----- RAW DATA

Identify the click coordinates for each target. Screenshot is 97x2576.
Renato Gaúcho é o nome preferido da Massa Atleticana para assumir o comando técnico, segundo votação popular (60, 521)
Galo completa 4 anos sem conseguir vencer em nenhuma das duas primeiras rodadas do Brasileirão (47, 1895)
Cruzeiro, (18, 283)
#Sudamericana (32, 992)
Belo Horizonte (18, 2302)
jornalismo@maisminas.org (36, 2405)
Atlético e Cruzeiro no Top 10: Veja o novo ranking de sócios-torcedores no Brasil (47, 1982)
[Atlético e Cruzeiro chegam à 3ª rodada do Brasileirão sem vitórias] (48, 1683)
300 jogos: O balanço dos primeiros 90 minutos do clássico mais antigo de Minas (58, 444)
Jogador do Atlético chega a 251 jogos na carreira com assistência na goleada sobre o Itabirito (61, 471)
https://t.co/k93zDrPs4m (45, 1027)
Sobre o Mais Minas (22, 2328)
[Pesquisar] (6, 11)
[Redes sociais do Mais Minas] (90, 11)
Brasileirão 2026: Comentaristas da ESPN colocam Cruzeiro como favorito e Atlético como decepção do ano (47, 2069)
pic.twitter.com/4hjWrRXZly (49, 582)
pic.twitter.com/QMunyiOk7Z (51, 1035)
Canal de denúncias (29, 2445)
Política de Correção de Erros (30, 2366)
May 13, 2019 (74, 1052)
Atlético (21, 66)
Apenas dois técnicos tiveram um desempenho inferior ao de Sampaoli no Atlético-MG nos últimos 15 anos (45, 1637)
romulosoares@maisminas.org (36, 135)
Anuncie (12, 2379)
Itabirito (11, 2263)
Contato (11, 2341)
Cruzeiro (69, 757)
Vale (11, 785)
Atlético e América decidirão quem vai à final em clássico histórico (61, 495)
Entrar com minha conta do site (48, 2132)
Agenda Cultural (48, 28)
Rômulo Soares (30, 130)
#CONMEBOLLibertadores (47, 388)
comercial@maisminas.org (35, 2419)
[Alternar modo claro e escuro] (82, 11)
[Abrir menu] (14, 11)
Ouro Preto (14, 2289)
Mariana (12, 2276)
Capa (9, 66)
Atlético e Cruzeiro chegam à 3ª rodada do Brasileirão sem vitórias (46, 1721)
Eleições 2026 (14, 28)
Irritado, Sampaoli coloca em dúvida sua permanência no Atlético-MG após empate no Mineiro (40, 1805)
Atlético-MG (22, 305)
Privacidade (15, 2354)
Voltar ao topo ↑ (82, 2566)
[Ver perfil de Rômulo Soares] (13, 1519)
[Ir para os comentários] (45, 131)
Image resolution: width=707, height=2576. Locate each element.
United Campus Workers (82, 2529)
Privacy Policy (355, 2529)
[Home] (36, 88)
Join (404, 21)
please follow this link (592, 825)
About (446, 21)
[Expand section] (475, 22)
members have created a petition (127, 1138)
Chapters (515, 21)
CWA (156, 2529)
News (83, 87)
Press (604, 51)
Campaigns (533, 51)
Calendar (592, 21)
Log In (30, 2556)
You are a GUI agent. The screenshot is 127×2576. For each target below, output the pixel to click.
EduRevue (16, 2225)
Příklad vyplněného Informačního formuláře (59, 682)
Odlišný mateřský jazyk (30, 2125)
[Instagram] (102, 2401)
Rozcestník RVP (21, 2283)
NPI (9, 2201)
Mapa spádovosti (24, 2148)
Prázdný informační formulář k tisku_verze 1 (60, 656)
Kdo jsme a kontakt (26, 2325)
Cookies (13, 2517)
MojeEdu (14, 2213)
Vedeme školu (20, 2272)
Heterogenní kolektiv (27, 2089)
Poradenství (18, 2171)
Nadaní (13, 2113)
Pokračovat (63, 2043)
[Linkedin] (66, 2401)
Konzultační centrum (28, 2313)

----------

• **ASSIGNMENT**:
Wherever a line of the data holds "jogos", copy that line.

• **OUTPUT FOR THIS TASK**:
300 jogos: O balanço dos primeiros 90 minutos do clássico mais antigo de Minas (58, 444)
Jogador do Atlético chega a 251 jogos na carreira com assistência na goleada sobre o Itabirito (61, 471)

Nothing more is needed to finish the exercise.